## [What is required]
Copy the items below word for word, starting at the line that contains "coordinates (1276, 404)." and continuing through the final line of the items.

(Items from a data source)
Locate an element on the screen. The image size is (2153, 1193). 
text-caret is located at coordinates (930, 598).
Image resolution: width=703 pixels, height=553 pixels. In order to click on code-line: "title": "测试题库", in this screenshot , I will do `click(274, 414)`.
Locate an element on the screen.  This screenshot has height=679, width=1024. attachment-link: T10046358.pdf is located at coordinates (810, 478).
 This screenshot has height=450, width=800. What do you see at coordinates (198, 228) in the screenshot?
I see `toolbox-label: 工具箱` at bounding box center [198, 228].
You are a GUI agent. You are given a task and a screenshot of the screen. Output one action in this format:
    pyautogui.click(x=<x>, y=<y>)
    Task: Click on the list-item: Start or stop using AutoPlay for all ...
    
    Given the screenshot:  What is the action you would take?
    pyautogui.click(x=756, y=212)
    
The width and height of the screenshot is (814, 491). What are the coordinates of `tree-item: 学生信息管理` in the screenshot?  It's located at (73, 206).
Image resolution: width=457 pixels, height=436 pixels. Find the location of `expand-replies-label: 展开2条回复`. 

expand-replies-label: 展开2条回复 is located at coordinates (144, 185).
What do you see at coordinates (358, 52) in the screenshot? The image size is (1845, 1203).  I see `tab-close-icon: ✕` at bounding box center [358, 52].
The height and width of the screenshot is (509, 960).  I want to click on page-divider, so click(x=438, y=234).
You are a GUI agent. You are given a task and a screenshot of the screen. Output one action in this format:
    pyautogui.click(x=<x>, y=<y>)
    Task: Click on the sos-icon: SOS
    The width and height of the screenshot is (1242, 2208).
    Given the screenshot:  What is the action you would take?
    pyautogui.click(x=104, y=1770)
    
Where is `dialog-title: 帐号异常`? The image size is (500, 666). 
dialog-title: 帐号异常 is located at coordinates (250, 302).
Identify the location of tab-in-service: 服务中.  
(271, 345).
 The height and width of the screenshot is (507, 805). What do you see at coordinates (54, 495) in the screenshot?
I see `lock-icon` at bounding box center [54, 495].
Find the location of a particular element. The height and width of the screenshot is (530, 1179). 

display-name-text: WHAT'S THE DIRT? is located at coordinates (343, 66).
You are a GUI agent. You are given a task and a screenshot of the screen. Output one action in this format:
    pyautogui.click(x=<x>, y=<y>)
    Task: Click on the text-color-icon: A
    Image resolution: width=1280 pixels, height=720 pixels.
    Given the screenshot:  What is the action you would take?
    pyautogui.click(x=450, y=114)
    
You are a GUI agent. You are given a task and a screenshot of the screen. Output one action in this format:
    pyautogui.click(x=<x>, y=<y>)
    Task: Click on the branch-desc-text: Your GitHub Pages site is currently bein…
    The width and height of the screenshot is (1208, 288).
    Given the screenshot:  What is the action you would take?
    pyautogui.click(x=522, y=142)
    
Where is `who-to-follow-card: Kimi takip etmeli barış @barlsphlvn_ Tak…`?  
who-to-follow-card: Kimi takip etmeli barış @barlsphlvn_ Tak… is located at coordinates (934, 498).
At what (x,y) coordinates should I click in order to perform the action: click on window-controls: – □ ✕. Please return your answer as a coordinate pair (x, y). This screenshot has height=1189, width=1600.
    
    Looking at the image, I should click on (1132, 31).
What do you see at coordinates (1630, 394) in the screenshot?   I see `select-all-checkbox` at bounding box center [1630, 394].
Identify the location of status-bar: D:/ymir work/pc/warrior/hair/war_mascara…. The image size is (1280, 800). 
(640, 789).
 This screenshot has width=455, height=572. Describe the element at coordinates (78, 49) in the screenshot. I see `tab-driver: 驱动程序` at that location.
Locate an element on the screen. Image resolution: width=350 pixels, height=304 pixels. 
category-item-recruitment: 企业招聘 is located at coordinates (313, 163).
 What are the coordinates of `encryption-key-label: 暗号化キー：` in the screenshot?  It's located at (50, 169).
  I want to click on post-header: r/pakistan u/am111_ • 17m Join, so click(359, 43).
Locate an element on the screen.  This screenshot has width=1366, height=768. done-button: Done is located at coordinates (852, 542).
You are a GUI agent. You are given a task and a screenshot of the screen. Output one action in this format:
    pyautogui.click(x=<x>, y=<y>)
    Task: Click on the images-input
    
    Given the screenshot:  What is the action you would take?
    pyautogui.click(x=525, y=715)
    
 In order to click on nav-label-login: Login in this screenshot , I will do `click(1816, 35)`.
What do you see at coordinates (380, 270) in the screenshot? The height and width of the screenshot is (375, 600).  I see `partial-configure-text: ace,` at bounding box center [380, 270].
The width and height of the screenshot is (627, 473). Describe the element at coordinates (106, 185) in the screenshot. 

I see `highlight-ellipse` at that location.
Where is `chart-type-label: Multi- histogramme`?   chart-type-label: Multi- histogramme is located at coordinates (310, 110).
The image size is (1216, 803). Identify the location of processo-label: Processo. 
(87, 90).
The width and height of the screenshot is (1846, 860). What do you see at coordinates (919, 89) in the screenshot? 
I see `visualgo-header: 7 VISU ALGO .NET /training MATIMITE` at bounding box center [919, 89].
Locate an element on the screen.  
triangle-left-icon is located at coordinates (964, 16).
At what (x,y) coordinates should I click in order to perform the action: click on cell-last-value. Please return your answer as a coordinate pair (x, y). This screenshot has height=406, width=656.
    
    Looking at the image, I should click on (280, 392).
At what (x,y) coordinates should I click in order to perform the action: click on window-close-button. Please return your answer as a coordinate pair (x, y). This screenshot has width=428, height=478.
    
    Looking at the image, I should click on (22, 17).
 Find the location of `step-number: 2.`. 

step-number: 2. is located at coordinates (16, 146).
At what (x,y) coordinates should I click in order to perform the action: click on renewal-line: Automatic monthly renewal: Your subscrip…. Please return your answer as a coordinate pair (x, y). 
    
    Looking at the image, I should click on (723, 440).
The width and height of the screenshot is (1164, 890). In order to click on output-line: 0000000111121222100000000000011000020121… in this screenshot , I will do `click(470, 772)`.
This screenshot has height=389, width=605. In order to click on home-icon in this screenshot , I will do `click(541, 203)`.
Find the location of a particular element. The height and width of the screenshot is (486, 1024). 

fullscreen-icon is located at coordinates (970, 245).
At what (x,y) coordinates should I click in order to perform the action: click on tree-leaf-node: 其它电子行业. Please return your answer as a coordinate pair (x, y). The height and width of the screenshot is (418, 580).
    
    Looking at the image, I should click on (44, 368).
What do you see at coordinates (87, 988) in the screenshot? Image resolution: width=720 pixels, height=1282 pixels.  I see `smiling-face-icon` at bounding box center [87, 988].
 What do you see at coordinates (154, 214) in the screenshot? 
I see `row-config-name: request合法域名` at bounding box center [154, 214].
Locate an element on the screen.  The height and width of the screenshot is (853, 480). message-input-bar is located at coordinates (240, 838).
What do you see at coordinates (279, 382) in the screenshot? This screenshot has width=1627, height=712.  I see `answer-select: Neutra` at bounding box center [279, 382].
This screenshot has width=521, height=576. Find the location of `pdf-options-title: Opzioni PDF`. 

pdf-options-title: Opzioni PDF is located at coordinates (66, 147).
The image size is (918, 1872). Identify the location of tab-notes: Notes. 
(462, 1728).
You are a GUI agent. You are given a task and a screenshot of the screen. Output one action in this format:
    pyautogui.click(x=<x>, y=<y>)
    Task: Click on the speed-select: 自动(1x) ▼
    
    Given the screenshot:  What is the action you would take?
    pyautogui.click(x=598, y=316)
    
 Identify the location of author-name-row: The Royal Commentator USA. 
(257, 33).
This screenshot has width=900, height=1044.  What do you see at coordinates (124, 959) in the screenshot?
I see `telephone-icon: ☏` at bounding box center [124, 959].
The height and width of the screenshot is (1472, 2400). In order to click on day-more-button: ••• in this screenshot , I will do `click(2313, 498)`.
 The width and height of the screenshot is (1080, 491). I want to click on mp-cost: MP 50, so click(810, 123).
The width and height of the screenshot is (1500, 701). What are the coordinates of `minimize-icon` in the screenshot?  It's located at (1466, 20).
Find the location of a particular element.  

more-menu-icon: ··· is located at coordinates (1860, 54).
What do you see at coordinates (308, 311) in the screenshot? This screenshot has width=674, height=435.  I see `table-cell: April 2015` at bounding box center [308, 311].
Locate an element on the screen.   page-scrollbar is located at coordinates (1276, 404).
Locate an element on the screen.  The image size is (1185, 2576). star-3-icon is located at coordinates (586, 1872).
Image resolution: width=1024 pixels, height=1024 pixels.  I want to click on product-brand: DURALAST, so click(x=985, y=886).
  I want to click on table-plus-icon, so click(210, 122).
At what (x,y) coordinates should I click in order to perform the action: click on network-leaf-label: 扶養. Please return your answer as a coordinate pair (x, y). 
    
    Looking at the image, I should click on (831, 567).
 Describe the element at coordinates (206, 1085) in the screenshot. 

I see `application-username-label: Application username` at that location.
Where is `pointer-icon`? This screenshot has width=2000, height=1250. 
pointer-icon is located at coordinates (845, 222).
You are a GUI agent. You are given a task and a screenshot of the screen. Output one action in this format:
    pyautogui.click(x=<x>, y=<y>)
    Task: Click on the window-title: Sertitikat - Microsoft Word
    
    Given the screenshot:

## [Result of the task]
Locate an element on the screen.   page-scrollbar is located at coordinates (1276, 404).
Locate an element on the screen.  The image size is (1185, 2576). star-3-icon is located at coordinates (586, 1872).
Image resolution: width=1024 pixels, height=1024 pixels.  I want to click on product-brand: DURALAST, so click(x=985, y=886).
  I want to click on table-plus-icon, so click(210, 122).
At what (x,y) coordinates should I click in order to perform the action: click on network-leaf-label: 扶養. Please return your answer as a coordinate pair (x, y). 
    
    Looking at the image, I should click on (831, 567).
 Describe the element at coordinates (206, 1085) in the screenshot. 

I see `application-username-label: Application username` at that location.
Where is `pointer-icon`? This screenshot has width=2000, height=1250. 
pointer-icon is located at coordinates (845, 222).
You are a GUI agent. You are given a task and a screenshot of the screen. Output one action in this format:
    pyautogui.click(x=<x>, y=<y>)
    Task: Click on the window-title: Sertitikat - Microsoft Word
    
    Given the screenshot:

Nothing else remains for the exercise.